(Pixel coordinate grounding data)
--------

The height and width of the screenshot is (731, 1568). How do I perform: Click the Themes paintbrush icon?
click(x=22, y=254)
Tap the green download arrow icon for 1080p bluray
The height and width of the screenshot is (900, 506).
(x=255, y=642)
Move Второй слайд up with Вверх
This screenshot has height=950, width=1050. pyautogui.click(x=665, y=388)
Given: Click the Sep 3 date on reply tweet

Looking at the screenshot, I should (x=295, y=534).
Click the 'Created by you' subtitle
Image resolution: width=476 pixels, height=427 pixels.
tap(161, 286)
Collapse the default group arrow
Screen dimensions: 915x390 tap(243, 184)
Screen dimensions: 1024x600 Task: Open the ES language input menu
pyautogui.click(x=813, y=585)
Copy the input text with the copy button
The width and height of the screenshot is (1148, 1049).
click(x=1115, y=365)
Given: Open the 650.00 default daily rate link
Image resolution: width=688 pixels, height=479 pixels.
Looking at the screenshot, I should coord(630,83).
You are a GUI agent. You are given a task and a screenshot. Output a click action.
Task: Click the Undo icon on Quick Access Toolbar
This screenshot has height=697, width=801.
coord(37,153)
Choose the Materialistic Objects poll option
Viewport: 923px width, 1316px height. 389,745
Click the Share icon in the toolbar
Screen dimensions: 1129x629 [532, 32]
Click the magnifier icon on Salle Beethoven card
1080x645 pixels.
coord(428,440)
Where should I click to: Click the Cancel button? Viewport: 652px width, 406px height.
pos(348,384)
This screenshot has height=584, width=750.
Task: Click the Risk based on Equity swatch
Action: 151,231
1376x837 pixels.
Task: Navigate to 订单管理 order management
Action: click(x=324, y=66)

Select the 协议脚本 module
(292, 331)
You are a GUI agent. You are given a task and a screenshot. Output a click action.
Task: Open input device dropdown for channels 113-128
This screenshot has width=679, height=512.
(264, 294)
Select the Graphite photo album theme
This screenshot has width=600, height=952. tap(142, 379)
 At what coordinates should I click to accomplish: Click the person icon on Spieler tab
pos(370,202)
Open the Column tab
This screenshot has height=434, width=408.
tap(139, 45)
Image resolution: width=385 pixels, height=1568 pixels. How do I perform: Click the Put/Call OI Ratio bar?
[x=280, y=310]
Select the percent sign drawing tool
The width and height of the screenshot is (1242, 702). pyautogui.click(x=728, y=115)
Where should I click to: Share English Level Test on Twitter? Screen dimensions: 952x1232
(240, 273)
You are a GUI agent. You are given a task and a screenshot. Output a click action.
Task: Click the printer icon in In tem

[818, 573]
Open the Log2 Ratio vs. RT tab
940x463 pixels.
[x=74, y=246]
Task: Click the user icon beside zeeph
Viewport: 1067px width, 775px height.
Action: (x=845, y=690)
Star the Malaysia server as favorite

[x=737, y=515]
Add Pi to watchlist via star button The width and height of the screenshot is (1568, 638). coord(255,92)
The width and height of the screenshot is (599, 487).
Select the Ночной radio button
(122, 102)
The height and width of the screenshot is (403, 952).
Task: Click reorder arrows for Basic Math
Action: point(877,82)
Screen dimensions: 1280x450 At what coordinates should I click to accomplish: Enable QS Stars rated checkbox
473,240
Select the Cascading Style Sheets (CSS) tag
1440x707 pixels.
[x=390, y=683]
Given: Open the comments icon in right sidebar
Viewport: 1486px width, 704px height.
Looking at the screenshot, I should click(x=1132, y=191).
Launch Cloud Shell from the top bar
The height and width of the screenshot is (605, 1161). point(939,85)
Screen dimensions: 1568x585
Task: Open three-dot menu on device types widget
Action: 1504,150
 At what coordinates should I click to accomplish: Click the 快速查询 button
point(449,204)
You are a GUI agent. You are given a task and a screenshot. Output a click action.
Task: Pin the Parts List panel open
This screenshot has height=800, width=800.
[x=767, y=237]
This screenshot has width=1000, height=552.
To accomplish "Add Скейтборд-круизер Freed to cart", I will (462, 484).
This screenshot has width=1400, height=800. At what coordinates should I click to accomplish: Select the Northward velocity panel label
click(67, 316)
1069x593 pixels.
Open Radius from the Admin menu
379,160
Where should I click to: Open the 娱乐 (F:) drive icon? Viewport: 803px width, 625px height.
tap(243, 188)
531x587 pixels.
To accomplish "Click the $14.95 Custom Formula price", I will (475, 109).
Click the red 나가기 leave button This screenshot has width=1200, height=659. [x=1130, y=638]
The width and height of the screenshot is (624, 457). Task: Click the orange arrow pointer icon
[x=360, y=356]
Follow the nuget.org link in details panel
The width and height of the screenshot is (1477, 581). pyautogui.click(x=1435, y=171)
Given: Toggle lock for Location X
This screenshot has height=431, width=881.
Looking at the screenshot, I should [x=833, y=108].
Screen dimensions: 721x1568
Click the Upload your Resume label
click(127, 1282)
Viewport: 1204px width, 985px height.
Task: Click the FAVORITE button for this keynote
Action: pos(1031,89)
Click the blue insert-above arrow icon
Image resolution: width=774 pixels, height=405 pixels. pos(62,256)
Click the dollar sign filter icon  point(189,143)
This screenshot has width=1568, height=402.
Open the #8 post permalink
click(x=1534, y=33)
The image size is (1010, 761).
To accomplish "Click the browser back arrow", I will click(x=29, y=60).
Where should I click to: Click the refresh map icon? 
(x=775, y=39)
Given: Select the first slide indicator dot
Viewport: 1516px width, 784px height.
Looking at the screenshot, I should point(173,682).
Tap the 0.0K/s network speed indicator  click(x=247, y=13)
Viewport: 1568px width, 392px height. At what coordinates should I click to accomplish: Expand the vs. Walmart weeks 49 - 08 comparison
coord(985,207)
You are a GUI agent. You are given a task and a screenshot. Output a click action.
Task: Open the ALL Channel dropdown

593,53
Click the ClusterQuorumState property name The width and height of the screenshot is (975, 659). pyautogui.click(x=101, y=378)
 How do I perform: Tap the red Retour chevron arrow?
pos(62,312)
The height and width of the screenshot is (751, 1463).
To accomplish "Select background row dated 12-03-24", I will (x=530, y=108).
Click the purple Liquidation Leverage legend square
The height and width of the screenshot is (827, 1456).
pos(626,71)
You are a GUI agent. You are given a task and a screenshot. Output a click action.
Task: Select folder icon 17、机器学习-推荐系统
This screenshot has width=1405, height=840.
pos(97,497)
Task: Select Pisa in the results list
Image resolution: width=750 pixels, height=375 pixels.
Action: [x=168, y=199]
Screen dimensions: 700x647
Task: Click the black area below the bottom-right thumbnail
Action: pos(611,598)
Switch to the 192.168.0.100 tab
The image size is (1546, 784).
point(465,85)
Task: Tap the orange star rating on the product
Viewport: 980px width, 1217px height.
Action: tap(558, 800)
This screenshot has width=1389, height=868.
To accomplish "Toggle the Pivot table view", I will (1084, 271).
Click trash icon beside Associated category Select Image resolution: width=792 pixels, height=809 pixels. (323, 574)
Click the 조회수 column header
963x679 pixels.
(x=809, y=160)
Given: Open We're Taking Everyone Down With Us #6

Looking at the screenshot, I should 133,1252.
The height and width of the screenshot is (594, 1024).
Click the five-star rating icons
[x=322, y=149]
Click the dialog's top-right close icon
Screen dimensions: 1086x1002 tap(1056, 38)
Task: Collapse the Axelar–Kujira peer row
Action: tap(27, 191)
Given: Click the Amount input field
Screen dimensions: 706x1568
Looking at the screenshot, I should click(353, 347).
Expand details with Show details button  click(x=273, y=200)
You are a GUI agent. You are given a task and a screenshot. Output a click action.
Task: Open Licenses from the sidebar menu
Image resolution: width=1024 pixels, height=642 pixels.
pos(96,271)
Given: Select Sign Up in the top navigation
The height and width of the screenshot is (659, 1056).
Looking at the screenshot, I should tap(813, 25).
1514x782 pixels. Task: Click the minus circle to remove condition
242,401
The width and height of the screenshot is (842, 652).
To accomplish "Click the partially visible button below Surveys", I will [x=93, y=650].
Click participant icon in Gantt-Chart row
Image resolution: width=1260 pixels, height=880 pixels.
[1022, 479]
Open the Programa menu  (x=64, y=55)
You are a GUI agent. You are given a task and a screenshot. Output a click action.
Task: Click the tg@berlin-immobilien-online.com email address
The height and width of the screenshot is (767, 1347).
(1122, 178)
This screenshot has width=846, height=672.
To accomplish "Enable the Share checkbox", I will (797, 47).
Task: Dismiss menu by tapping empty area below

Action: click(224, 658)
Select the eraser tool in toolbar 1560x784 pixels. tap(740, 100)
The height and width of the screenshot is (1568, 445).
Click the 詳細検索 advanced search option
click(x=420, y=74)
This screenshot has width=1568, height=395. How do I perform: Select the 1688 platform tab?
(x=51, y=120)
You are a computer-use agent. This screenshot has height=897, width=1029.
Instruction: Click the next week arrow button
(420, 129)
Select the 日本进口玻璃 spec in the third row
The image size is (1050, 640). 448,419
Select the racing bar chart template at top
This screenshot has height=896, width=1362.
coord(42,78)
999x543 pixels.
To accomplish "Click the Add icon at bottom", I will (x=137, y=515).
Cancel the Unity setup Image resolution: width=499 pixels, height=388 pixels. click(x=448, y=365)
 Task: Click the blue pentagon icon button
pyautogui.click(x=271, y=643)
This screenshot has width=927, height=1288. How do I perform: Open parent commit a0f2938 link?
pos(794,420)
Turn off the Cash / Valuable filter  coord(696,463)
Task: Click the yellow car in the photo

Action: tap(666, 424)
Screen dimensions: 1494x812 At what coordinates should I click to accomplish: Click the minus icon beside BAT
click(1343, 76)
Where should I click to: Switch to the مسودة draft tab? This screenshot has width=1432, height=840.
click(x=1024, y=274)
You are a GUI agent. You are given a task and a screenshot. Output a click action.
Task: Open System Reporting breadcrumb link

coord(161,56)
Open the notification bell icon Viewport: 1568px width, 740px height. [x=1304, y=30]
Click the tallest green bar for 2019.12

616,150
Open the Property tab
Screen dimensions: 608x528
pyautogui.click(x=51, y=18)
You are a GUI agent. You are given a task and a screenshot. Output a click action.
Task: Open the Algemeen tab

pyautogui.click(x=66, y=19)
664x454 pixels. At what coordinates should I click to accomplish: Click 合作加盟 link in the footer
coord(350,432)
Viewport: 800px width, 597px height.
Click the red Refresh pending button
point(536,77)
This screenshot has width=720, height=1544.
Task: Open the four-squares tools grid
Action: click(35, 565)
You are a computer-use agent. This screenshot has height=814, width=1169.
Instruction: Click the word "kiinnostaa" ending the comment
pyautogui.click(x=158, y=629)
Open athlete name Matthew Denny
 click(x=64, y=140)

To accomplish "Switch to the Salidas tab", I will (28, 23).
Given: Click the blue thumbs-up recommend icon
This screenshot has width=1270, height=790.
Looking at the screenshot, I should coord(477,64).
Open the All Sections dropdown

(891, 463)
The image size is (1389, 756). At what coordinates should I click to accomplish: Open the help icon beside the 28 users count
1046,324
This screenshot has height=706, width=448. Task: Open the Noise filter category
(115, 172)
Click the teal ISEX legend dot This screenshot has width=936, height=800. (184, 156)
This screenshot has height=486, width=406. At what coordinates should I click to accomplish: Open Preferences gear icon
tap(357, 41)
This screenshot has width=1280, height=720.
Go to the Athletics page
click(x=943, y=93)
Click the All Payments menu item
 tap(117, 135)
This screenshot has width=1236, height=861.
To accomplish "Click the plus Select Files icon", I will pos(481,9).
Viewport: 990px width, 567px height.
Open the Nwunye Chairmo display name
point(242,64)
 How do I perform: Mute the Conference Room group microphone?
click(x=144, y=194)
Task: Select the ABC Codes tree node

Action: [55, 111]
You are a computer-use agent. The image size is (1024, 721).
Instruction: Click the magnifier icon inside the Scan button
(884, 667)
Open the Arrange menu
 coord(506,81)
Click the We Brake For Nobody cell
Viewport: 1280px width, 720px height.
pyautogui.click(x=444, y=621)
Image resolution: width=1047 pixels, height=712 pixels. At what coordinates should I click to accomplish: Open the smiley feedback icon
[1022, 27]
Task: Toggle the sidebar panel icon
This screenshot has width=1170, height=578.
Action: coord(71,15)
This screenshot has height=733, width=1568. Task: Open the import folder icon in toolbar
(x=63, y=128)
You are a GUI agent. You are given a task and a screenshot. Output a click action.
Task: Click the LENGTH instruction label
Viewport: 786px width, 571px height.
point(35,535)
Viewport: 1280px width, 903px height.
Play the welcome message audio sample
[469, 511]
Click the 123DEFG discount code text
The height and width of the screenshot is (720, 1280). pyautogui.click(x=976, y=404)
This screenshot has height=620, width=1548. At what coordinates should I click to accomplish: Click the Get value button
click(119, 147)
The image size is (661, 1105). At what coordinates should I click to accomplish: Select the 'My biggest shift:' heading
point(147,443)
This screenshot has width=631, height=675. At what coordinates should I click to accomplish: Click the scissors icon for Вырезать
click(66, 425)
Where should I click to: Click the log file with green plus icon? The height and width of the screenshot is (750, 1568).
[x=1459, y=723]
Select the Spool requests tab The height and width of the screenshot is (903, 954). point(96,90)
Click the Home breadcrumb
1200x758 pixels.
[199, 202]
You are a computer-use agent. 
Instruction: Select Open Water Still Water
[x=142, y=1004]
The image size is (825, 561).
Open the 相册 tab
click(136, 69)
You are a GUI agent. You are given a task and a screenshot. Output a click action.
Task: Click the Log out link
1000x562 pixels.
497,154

--------

Work request: Would you filter the entries above and keep each line that has the word "sidebar"?

Task result:
Given: Open the comments icon in right sidebar
Task: Open Licenses from the sidebar menu
Task: Toggle the sidebar panel icon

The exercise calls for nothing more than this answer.